++++ Source material
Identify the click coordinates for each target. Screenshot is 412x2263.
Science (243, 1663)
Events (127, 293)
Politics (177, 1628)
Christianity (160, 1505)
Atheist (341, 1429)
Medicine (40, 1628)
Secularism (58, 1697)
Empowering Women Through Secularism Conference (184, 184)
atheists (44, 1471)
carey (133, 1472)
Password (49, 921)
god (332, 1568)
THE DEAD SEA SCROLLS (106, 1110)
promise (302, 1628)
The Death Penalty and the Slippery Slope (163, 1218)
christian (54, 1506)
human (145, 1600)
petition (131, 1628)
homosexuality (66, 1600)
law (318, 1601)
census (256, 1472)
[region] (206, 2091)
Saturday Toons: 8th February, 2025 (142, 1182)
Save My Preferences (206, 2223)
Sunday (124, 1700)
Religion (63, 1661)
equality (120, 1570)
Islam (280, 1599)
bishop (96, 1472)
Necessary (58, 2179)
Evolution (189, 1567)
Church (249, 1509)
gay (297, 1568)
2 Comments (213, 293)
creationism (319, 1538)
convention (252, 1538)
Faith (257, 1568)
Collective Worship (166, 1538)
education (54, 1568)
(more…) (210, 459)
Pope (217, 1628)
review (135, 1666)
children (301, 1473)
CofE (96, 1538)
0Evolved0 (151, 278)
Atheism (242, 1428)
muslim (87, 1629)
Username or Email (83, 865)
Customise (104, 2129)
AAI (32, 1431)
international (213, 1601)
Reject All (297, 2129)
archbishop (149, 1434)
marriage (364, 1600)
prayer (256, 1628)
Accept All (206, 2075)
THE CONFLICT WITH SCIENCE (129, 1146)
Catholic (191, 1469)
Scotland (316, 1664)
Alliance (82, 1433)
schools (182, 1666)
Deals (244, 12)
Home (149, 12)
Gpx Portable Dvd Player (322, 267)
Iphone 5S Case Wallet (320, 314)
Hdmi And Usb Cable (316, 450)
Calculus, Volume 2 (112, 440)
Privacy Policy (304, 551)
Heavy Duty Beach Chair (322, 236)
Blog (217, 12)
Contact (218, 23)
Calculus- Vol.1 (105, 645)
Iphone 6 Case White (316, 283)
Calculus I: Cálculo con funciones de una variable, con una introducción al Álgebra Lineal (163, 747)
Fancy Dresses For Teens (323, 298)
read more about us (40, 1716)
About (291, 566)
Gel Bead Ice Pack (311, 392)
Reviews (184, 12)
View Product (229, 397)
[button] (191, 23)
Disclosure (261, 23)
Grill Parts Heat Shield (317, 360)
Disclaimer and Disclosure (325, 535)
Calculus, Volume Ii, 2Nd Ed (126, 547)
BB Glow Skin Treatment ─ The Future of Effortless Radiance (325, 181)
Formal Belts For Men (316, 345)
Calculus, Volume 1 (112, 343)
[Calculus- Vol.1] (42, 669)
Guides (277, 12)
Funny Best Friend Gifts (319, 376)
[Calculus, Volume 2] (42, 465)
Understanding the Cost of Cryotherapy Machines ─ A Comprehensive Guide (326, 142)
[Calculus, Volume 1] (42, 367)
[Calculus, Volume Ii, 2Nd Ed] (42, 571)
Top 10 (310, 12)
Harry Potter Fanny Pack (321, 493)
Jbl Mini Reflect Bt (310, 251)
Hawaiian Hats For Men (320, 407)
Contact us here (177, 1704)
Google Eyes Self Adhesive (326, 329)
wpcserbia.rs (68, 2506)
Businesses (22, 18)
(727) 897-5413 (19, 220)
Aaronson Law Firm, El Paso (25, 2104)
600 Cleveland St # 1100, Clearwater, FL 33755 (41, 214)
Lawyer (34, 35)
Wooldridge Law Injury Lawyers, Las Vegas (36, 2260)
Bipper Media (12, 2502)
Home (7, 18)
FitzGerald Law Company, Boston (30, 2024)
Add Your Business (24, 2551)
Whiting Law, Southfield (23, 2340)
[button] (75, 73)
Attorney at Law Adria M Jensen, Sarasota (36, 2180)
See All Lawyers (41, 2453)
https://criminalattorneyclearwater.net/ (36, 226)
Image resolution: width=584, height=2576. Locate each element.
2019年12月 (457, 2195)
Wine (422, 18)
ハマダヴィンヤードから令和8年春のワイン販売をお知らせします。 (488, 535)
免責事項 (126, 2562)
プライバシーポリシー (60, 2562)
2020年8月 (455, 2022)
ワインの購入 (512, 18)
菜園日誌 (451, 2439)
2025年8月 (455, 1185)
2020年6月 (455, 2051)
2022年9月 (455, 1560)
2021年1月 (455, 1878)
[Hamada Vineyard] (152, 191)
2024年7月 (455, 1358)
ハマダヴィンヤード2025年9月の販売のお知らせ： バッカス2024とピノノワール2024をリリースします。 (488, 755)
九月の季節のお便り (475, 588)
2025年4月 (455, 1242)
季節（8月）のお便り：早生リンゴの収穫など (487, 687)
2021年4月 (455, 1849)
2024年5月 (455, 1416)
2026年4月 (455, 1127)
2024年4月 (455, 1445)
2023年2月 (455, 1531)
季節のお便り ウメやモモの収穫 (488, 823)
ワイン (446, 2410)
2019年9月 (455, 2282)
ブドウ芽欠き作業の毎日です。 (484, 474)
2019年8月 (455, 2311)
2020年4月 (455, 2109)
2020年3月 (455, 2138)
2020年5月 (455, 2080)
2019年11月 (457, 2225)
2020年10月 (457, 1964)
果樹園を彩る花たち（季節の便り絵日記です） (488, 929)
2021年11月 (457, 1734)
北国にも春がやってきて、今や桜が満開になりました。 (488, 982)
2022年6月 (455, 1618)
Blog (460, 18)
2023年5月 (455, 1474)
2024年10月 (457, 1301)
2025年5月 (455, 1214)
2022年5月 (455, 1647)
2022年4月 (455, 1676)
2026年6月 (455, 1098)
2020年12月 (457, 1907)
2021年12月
++++++++
Work instruction – Restate word for word only the lines above from the line containing "Pope (217, 1628)" to the line containing "2019年12月 (457, 2195)", both of them included.

Response below –
Pope (217, 1628)
review (135, 1666)
children (301, 1473)
CofE (96, 1538)
0Evolved0 (151, 278)
Atheism (242, 1428)
muslim (87, 1629)
Username or Email (83, 865)
Customise (104, 2129)
AAI (32, 1431)
international (213, 1601)
Reject All (297, 2129)
archbishop (149, 1434)
marriage (364, 1600)
prayer (256, 1628)
Accept All (206, 2075)
THE CONFLICT WITH SCIENCE (129, 1146)
Catholic (191, 1469)
Scotland (316, 1664)
Alliance (82, 1433)
schools (182, 1666)
Deals (244, 12)
Home (149, 12)
Gpx Portable Dvd Player (322, 267)
Iphone 5S Case Wallet (320, 314)
Hdmi And Usb Cable (316, 450)
Calculus, Volume 2 (112, 440)
Privacy Policy (304, 551)
Heavy Duty Beach Chair (322, 236)
Blog (217, 12)
Contact (218, 23)
Calculus- Vol.1 (105, 645)
Iphone 6 Case White (316, 283)
Calculus I: Cálculo con funciones de una variable, con una introducción al Álgebra Lineal (163, 747)
Fancy Dresses For Teens (323, 298)
read more about us (40, 1716)
About (291, 566)
Gel Bead Ice Pack (311, 392)
Reviews (184, 12)
View Product (229, 397)
[button] (191, 23)
Disclosure (261, 23)
Grill Parts Heat Shield (317, 360)
Disclaimer and Disclosure (325, 535)
Calculus, Volume Ii, 2Nd Ed (126, 547)
BB Glow Skin Treatment ─ The Future of Effortless Radiance (325, 181)
Formal Belts For Men (316, 345)
Calculus, Volume 1 (112, 343)
[Calculus- Vol.1] (42, 669)
Guides (277, 12)
Funny Best Friend Gifts (319, 376)
[Calculus, Volume 2] (42, 465)
Understanding the Cost of Cryotherapy Machines ─ A Comprehensive Guide (326, 142)
[Calculus, Volume 1] (42, 367)
[Calculus, Volume Ii, 2Nd Ed] (42, 571)
Top 10 (310, 12)
Harry Potter Fanny Pack (321, 493)
Jbl Mini Reflect Bt (310, 251)
Hawaiian Hats For Men (320, 407)
Contact us here (177, 1704)
Google Eyes Self Adhesive (326, 329)
wpcserbia.rs (68, 2506)
Businesses (22, 18)
(727) 897-5413 (19, 220)
Aaronson Law Firm, El Paso (25, 2104)
600 Cleveland St # 1100, Clearwater, FL 33755 (41, 214)
Lawyer (34, 35)
Wooldridge Law Injury Lawyers, Las Vegas (36, 2260)
Bipper Media (12, 2502)
Home (7, 18)
FitzGerald Law Company, Boston (30, 2024)
Add Your Business (24, 2551)
Whiting Law, Southfield (23, 2340)
[button] (75, 73)
Attorney at Law Adria M Jensen, Sarasota (36, 2180)
See All Lawyers (41, 2453)
https://criminalattorneyclearwater.net/ (36, 226)
Image resolution: width=584, height=2576. Locate each element.
2019年12月 (457, 2195)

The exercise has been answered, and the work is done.